This is a simple function that gives us a list of pixel locations (given in image space) that describe a line between two locations (also given in image space). We will demonstrate this by drawing a 50 pixel line due east from our existing point location. line has 4 arguments: the first two are the coordinates of the cell in which the line should start, and the second two are the coordinates of the cell in which the line should finish (both coordinates are in image space, and so row, col).

Add the below snippets to your code and run it to see the results

from skimage.draw import line

print(line(row, col, row, col+50))


If all went to plan, you should see something like this (I have shortened this using ellipses ... - yours should have a tuple of two numpy arrays each containing 51 numbers):

(array([296, 296, 296, ..., 296, 296, 296]), array([283, 284, 285, ..., 331, 332, 333]))

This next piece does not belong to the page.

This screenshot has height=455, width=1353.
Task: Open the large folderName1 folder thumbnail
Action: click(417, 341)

numpy arrays (a type of Python collection provided by the numpy library) are similar to a list, but with more restrictions (e.g. they can only store data of a single type) and more member functions. Here we have a tuple (another type of Python Collection, with which you are already familiar) of two arrays: one array contains the row coordinates, and the other contains the column coordinates. This is great, but would be more useful if the coordinates were paired up. Fortunately, numpy has us covered once again, with the column_stack function, which does exactly this:

from numpy import column_stack

print(column_stack(line(row, col, row, col+50)))

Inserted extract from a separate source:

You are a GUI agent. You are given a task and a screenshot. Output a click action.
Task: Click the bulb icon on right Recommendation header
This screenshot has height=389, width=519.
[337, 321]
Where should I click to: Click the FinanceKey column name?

Add the above import statement to your code (remembering that you can combine it with an existing one…), and replace your print statement with the above one.

You should now be looking at something like this (again I have shortened this using ellipses ... - yours should have a list of 50 lists each containing 2 numbers):

[[296 283]
[296 284]
[296 285]
...
[296 331]
[296 332]
[296 333]]


Much better! Now we have a single array in which each item is a pair of coordinates (in image space) describing a pixel that is part of the line.

Make sure that you understand what column_stack does - if you are not sure, ask!

Now all that remains is to loop through each of these coordinate pairs and update the value at that location in the output surface to 1:

Loop through each coordinate pair (r, c) returned by this statement and set the output to 1 at that location, run your code and see what the result is

If all has gone to plan, you should be looking at something like this:

If so, then great!! On we go…

#### Drawing a Circle (using The Midpoint Circle Algorithm)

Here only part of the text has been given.